Attività richiesta = Prosegui il testo sull'arresto di İmamoğlu riportato qui sotto, ripartendo dopo la sua ultima frase.

Estratto fornito =
İmamoğlu però non è un oppositore qualunque. È il sindaco della città più importante del paese, la stessa da cui Erdoğan aveva iniziato la sua ascesa politica. E proprio a Istanbul ha subito una delle sue più clamorose sconfitte: le elezioni del 2019, vinte da İmamoğlu, furono annullate per “irregolarità”. Ma al secondo turno l’opposizione trionfò con un margine ancora più ampio. Un’umiliazione. Peggio ancora, İmamoğlu non è né estremista né incendiario. È moderato, concreto, popolare. Troppo per essere tollerato in un sistema che accetta l’opposizione solo se è folkloristica o innocua.

Il suo arresto arriva in un contesto in cui l’AKP sta perdendo terreno nelle grandi città. Istanbul, Ankara, Smirne, Bursa: lì il partito di governo non riesce più a parlare alla gente. Il modello economico che aveva sedotto milioni di cittadini si è sgonfiato, schiacciato da inflazione galoppante, disoccupazione e una lira in caduta libera. I giovani non hanno futuro, le famiglie non arrivano a fine mese, e la religione non basta più a riempire i frigoriferi.

Così, mentre il potere si irrigidisce, la società turca si muove. Non con una rivoluzione, ma con una lenta e ostinata resistenza. Sono i giovani, le donne, le nuove classi urbane a guidare questo cambiamento. Quelli che non si riconoscono più né nel nazionalismo esasperato, né nell’islam militante, né nella retorica del “noi contro il mondo”. Quelli che vogliono solo vivere in un paese normale, dove un sindaco non finisce in prigione per un diploma, e dove un presidente non decide chi può o non può candidarsi.

Dati forniti =
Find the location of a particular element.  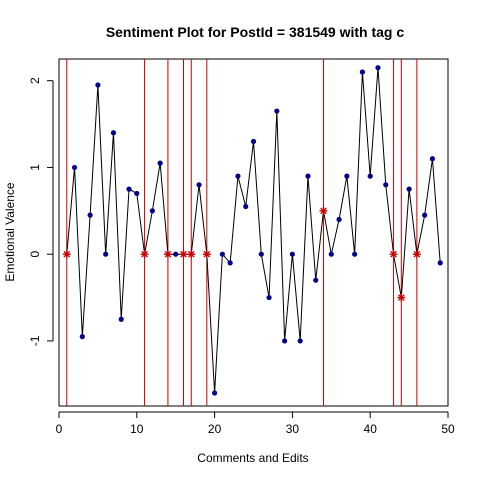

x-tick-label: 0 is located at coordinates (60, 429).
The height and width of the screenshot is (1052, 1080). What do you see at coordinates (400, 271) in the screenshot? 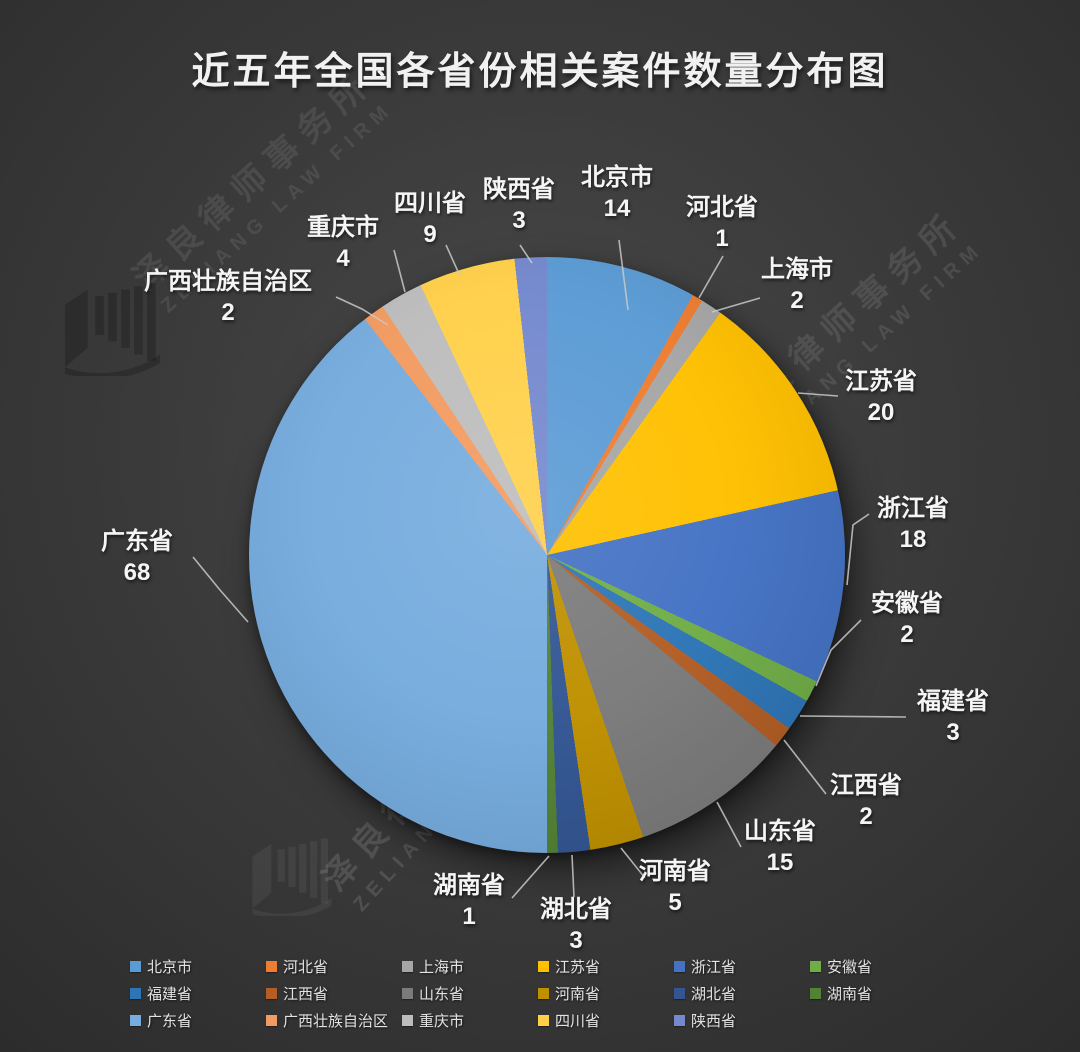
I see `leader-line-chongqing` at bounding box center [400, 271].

Esito attività =
La repressione ha fatto il suo corso. Ma ha anche prodotto l’effetto opposto: ha reso visibile, tangibile, la paura del potere. Perché se davvero İmamoğlu fosse innocuo, non ci sarebbe bisogno di cancellarlo così. E invece lo si colpisce in anticipo, si chiude il gioco prima che cominci. Si grida alla legalità, mentre si calpestano le regole.

È il paradosso dell’islam politico: nato per rompere il monopolio dei militari e dare voce alla religione nella sfera pubblica, è diventato esso stesso un sistema chiuso, autoreferenziale, incapace di convivere con l’alternanza. Non appena la democrazia smette di essere utile, diventa una minaccia. E la si soffoca. Ma la democrazia, quella vera, è testarda. E in Turchia oggi si sta manifestando là dove fa più male al potere: nei quartieri, nelle piazze, nei volti di chi resiste.

L’arresto di İmamoğlu non è solo un caso giudiziario. È uno spartiacque. Non sappiamo se tornerà libero, se riuscirà davvero a candidarsi, se vincerà. Ma il tentativo di cancellarlo dalla scena ha già fallito. Perché oggi milioni di turchi, anche quelli che non lo votano, hanno capito una cosa: chi ha paura del voto non ha più legittimità. E chi ha bisogno di cancellare un diploma per fermare un avversario ha già perso.